- **Brief**
Please give back word for word the lines below, from the first one through the one with "Do Not Sell".

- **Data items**
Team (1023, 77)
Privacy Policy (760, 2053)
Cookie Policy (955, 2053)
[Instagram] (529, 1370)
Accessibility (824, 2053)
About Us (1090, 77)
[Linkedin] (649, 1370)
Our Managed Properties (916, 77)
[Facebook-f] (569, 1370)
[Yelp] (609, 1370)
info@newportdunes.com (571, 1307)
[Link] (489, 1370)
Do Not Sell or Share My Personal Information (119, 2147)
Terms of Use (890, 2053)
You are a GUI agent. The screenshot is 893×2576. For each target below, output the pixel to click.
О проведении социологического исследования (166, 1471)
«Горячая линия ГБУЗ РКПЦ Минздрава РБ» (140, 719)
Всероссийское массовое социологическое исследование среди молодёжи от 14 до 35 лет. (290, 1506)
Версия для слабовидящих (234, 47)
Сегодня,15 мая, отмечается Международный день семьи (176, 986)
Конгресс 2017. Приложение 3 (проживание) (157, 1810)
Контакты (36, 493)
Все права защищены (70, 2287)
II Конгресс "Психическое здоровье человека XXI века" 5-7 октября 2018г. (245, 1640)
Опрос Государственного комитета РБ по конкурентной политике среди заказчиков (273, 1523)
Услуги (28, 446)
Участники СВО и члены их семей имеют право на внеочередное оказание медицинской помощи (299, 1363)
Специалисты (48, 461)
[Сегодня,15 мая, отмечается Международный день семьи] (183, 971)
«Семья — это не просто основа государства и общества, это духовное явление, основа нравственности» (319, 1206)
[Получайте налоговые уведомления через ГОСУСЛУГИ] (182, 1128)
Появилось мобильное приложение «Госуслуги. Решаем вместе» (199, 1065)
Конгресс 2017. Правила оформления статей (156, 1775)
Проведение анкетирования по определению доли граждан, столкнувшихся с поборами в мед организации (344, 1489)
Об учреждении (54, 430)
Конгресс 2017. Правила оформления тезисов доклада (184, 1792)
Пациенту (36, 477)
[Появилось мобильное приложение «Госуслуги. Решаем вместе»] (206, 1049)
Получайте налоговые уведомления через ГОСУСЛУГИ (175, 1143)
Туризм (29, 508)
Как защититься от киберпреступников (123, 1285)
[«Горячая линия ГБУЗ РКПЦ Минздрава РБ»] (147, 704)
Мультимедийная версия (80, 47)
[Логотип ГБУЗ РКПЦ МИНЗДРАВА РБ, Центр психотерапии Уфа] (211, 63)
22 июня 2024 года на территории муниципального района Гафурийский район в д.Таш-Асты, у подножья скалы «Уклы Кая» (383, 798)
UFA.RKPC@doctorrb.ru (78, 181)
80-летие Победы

- **Exercise result**
Team (1023, 77)
Privacy Policy (760, 2053)
Cookie Policy (955, 2053)
[Instagram] (529, 1370)
Accessibility (824, 2053)
About Us (1090, 77)
[Linkedin] (649, 1370)
Our Managed Properties (916, 77)
[Facebook-f] (569, 1370)
[Yelp] (609, 1370)
info@newportdunes.com (571, 1307)
[Link] (489, 1370)
Do Not Sell or Share My Personal Information (119, 2147)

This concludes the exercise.